If you remember, when I blew mine, I worked out a deal for a CI carrier. It's from an '08 Alpha. No '08 (Alpha or otherwise), had a front locker, but ALL Alphas did have the CI front carrier. .
 

backcountryislife

Well-Known Member
Messages
858
Location
Dumont, CO
If you remember, when I blew mine, I worked out a deal for a CI carrier. It's from an '08 Alpha. No '08 (Alpha or otherwise), had a front locker, but ALL Alphas did have the CI front carrier. .

Yeah, this is the same diff housing I gave to Chris last year, the CI without the locker. It was from an 08 alpha... sounds like that was the gig for 08.

So glad to see folks with solutions that are working for them. I'm stoked to see some folks get some real trail miles on them to see how they honestly hold up.
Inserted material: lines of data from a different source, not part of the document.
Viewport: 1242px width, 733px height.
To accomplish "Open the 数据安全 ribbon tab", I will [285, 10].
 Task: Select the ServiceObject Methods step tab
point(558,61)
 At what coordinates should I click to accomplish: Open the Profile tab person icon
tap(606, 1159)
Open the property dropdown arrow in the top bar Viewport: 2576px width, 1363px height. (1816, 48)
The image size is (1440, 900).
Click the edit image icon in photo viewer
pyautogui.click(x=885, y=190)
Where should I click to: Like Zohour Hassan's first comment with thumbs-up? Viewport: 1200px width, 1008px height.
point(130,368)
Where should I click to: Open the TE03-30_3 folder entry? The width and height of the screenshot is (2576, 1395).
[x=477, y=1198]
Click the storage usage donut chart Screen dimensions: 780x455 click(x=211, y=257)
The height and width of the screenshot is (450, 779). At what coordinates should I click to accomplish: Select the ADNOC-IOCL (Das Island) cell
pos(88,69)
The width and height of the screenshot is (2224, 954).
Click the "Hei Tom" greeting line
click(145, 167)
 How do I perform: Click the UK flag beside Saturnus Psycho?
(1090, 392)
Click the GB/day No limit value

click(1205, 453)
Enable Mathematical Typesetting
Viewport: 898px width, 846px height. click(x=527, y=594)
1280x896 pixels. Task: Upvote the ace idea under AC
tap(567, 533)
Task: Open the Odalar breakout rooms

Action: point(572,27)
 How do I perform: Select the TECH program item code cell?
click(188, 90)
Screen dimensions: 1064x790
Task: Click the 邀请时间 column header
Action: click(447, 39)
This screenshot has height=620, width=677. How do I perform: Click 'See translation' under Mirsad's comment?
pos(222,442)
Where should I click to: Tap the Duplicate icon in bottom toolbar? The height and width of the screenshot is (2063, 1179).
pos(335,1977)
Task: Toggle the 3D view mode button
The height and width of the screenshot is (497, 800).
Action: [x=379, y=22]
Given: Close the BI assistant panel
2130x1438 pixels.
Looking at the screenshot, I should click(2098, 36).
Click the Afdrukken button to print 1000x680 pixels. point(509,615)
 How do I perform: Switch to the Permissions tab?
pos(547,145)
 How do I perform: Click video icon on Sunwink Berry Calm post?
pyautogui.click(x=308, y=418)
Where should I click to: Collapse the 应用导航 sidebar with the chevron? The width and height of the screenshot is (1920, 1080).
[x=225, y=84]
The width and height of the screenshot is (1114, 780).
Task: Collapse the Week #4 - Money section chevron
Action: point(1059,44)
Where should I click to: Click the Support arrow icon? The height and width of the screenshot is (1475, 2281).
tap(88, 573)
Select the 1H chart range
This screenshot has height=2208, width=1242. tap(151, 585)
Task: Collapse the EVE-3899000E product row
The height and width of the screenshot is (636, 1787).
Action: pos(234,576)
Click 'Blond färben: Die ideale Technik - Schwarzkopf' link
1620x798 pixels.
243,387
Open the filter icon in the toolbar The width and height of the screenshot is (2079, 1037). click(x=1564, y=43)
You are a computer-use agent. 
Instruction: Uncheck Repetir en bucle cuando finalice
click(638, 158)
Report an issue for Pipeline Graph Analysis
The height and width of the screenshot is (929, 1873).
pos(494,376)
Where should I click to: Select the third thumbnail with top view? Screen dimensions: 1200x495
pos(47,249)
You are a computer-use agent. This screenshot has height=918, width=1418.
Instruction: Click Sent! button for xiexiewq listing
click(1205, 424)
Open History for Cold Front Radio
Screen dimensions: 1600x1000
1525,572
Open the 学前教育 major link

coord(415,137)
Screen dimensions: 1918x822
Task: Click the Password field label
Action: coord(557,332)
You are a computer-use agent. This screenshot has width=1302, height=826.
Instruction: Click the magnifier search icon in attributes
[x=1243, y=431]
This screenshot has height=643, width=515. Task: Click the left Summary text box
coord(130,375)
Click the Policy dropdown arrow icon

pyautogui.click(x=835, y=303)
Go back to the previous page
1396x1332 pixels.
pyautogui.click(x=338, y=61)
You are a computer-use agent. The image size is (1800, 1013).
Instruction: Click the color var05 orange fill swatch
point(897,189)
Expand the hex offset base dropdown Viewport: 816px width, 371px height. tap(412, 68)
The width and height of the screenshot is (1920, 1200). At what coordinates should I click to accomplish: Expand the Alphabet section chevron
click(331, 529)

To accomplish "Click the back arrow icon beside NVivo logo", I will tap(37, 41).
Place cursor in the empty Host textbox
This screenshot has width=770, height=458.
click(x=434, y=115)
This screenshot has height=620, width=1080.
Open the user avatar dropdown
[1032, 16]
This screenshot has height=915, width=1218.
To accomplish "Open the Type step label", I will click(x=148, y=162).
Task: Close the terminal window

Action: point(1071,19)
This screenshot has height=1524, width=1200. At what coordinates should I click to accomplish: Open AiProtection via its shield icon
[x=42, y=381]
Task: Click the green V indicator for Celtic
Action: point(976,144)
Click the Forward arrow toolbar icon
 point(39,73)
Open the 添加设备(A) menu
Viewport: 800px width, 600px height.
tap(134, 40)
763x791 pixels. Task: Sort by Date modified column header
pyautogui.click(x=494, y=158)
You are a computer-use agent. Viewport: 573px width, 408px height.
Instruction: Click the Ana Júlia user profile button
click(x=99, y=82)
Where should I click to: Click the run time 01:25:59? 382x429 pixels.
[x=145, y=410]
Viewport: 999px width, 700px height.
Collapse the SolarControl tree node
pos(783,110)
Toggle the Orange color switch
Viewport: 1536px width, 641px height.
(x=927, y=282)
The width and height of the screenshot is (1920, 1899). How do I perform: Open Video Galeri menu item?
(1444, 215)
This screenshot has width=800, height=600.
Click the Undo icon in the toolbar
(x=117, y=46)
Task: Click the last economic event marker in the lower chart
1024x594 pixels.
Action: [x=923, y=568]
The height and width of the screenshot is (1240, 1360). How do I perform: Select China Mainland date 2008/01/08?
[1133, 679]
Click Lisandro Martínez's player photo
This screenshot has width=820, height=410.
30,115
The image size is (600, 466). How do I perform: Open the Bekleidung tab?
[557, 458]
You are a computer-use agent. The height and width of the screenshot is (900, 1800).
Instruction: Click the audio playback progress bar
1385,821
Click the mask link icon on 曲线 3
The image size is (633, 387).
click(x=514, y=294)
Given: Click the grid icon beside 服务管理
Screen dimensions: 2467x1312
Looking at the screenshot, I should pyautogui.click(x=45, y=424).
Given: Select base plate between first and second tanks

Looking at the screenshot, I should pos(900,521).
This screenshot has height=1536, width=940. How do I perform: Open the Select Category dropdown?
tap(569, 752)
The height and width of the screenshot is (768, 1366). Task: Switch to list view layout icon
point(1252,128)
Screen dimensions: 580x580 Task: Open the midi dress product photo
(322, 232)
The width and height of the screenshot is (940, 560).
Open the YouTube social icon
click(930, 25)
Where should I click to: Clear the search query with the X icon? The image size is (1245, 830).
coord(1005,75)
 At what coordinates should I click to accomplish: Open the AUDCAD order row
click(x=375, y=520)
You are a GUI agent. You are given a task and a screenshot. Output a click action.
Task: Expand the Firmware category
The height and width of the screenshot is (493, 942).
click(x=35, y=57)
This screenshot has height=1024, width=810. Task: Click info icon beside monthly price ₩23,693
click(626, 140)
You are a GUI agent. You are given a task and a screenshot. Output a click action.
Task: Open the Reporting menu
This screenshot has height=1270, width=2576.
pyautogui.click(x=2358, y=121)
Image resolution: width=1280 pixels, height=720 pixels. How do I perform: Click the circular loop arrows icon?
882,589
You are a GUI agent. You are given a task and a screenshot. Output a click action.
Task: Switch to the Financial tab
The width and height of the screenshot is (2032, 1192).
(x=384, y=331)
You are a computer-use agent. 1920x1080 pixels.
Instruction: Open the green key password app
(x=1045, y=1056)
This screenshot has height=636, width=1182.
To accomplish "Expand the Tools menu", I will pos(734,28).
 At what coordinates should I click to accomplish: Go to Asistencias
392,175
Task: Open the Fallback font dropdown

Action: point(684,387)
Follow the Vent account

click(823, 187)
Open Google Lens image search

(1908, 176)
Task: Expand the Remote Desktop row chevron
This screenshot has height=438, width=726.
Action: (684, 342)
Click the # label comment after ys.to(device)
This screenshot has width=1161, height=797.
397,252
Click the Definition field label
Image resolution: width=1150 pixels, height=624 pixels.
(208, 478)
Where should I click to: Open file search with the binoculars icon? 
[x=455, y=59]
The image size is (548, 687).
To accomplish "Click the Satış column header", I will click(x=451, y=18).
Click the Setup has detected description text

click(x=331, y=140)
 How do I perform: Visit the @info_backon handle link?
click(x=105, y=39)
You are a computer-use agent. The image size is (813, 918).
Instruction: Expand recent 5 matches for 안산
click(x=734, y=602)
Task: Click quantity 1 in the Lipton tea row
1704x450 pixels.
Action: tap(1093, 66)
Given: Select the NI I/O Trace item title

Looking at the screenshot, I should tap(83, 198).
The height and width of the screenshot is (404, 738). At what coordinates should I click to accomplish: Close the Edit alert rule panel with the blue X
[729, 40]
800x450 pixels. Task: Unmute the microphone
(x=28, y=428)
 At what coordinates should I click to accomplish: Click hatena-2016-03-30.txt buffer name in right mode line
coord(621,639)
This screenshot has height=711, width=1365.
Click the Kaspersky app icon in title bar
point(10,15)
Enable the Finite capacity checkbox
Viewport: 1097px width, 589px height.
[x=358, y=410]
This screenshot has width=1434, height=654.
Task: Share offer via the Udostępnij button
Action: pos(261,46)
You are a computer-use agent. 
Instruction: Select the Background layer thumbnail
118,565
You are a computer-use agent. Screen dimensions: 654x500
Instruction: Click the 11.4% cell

Someone needs to come to CO, and let me drive one... after two runs up my back yard trail it'll have to be stamped "PROVEN" as no stock one ever made two trips up the trail!! :D
 

Hunner

Well-Known Member
Messages
2,334
Location
Arkansas
My 08 has a cast iron diff and they called them "offroad" packages on the 08 Alpha at least instead of "adventure" like they used to be on I-5 models.
 

08H3

Well-Known Member
Messages
1,315
Location
United States
My 08 has a cast iron diff and they called them "offroad" packages on the 08 Alpha at least instead of "adventure" like they used to be on I-5 models.

If I remember correctly, if you got the leather interior, it was the "luxury package", and then from that you could add the "offroad" package as Hunner said. This was the same for 5's and 8's. My I-5 was an H3 with both the luxury and offroad package according to the sticker. Of course, back to this thread, all of them came with a steering bushing more suited to a Chevy Sonic.